Jakarta, Badan Reserse Kriminal (Bareskrim) Polri menegaskan komitmennya dalam menjaga distribusi energi nasional melalui penegakan hukum terhadap penyalahgunaan BBM dan LPG bersubsidi. Hal ini disampaikan dalam konferensi pers bertema “Subsidi Aman, Rakyat Sejahtera” yang digelar di Lapangan Mabes Polri Jakarta, Selasa (07/04/26).
Wakil Kepala Bareskrim Polri, Irjen Pol Nunung Syaifuddin, menyampaikan bahwa sektor energi merupakan faktor vital dalam menopang kehidupan masyarakat dan perekonomian nasional.
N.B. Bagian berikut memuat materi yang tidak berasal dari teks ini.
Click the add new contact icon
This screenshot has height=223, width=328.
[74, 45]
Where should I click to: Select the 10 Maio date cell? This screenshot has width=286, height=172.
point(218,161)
Oleh karena itu, Polri memiliki peran strategis dalam menjaga stabilitas distribusi energi, termasuk pengamanan jalur distribusi BBM dan LPG bersubsidi.
“Distribusi energi harus tepat sasaran. Negara hadir untuk memastikan subsidi benar-benar dinikmati oleh masyarakat yang berhak,” tegasnya.
Ia juga menyoroti dampak dinamika global, termasuk konflik geopolitik yang memicu kenaikan harga minyak dunia, sehingga meningkatkan beban subsidi pemerintah. Disparitas harga antara BBM subsidi dan non-subsidi menjadi celah yang dimanfaatkan oleh oknum untuk melakukan penyalahgunaan.
🚨 Penegakan Hukum dan Kerugian Negara
Direktur Tindak Pidana Tertentu Bareskrim Polri, Brigjen Pol Mohammad Irhamni, mengungkapkan bahwa sepanjang tahun 2025 hingga awal 2026, Polri bersama jajaran Polda berhasil mengungkap ratusan kasus penyalahgunaan BBM dan LPG subsidi.
Tahun 2025:
568 kasus di 33 provinsi
583 tersangka
Potensi kerugian negara mencapai Rp1,26 triliun
Tahun 2026 (hingga April):
97 kasus
89 tersangka
Barang bukti yang diamankan antara lain jutaan liter BBM, ribuan tabung LPG berbagai ukuran, serta puluhan kendaraan operasional pelaku.
“Ini menunjukkan bahwa penyalahgunaan subsidi masih masif dan terorganisir. Oleh karena itu, penindakan dilakukan tidak hanya di lapangan, tetapi juga menelusuri jaringan distribusi ilegal,” jelasnya.
⚠️ Modus Operandi Pelaku
Bareskrim mengidentifikasi sejumlah modus yang sering digunakan pelaku, di antaranya:
Pembelian BBM subsidi secara berulang di berbagai SPBU
Penimbunan dan penjualan kembali untuk industri
Penggunaan barcode atau identitas palsu
Kerja sama dengan oknum petugas
Pemindahan isi LPG 3 kg ke tabung non-subsidi
🤝 Sinergi Antar Lembaga
Penegakan hukum ini dilakukan secara kolaboratif dengan berbagai pihak, termasuk TNI, Kejaksaan Agung, Kementerian ESDM, SKK Migas, dan Pertamina.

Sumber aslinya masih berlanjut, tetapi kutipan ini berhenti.